*ACTIVITY 1:*
From the text on malpractice insurance coverage, quote the passage between "The groups call" and "up the matter.", inclusive.
*ACTIVITY 2:*
In the text on malpractice insurance coverage, which state do consumer groups say has the most lenient insurance regulations in the country?
TEXT SECTION: Begin
The groups call the notion of a litigation crisis illusory, and argue that insurance companies boost their premiums not because of damage awards, but to make up for profits they are not making in the stock market.

Both sides have plenty of ammunition to throw at each other in this debate: Doctors driven from their practices by high insurance, and victims of a medical malpractice barred from seeking fair damage awards. And it’s certain the American public will hear plenty of worst-case scenarios from both sides before Congress takes up the matter.

But what’s been missing so far from journalists covering the tussle is some voice — and some legwork. Not the standard “he said/she said” format, but some digging, some enterprise, and a willingness by reporters to sift through the spin and provide — yes — real information.

Georgina Gustin and Philip Dine of the St. Louis Post-Dispatch took a first step toward that end over the weekend, concluding that judicial hell holes aren’t created solely by greedy trial lawyers. After all, it’s insurance companies and regulators who set insurance rates, not trial lawyers. And, as it happens:

Illinois, according to consumer groups, has the most lenient insurance regulations in the country — and that, they say, is one reason the cost of malpractice insurance for Illinois doctors has shot up. Indeed, some critics say, Illinois’ system has become the model for congressional efforts to loosen regulations on the insurance industry nationwide.

Post-Dispatch readers deserved to hear more from Gustin and Dine on this subject — independent reporting which would either document or cast doubt on the claims of the consumer advocates, and provide other essential details on insurance regulation in the state in advance of Bush’s appearance.
TEXT SECTION: End
RECORD EXCERPTS: Begin
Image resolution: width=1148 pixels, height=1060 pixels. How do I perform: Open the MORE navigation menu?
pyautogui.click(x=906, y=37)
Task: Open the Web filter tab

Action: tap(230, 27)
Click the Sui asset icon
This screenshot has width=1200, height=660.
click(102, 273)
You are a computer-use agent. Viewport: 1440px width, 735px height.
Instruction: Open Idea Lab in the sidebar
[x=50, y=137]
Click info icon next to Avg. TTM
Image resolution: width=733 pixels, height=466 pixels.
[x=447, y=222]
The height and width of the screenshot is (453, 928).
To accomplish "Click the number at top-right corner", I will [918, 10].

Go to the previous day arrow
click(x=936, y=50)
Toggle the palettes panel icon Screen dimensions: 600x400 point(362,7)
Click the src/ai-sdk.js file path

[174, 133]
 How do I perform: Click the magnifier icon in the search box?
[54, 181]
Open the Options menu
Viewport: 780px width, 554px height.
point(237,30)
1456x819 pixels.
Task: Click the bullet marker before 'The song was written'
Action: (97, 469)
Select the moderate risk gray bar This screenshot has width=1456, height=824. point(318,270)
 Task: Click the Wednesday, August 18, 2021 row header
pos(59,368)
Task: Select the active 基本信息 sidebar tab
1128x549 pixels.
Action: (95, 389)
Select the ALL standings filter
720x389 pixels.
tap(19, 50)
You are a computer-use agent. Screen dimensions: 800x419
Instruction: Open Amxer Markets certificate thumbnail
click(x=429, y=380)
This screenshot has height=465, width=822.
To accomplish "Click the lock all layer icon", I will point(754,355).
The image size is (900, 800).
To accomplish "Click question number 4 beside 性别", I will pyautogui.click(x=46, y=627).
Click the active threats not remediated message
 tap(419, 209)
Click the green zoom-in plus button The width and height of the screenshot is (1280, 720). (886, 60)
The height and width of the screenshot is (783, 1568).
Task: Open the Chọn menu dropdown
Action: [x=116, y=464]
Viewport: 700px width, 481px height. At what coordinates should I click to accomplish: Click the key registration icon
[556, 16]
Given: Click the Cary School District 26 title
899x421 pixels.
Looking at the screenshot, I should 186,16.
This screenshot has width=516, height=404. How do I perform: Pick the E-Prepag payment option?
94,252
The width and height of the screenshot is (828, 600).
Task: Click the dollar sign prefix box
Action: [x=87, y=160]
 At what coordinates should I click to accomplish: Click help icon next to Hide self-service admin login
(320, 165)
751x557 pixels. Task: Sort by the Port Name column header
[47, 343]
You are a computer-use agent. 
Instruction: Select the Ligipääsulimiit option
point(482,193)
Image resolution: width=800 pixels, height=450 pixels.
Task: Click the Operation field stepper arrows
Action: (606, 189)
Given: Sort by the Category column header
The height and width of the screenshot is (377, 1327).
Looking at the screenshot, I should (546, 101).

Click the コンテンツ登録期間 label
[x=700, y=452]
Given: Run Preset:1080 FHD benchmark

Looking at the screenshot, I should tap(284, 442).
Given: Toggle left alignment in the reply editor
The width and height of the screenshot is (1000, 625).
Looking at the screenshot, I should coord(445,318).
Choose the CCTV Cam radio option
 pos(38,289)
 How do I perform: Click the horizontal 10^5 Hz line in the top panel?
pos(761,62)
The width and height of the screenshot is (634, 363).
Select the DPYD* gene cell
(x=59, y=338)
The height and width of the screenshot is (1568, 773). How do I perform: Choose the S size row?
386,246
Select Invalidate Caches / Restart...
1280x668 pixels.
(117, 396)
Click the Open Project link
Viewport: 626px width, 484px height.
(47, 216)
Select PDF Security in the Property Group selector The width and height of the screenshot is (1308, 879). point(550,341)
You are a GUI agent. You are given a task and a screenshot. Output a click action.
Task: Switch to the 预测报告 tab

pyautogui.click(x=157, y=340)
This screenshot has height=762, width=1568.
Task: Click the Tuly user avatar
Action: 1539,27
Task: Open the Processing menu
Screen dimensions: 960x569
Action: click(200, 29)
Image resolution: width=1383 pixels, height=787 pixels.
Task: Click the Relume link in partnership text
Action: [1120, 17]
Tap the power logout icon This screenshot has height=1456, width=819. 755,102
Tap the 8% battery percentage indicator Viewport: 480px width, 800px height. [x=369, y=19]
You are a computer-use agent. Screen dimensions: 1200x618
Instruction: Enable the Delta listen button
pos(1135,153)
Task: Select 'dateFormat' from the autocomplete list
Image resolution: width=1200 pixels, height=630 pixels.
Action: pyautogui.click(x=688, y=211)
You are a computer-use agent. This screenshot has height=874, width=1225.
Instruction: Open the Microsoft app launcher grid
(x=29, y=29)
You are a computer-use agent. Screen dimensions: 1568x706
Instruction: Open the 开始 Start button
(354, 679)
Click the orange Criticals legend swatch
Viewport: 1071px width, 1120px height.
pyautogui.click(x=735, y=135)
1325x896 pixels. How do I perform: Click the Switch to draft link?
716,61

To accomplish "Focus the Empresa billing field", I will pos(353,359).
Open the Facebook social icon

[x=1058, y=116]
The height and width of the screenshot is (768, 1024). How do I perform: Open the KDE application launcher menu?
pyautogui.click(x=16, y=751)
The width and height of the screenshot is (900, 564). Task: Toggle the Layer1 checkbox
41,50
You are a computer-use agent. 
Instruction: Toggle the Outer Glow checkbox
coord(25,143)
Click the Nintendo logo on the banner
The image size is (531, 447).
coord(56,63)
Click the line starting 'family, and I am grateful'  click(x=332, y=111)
RECORD EXCERPTS: End
*ANSWER SPACE 1:*
The groups call the notion of a litigation crisis illusory, and argue that insurance companies boost their premiums not because of damage awards, but to make up for profits they are not making in the stock market.

Both sides have plenty of ammunition to throw at each other in this debate: Doctors driven from their practices by high insurance, and victims of a medical malpractice barred from seeking fair damage awards. And it’s certain the American public will hear plenty of worst-case scenarios from both sides before Congress takes up the matter.

*ANSWER SPACE 2:*
Illinois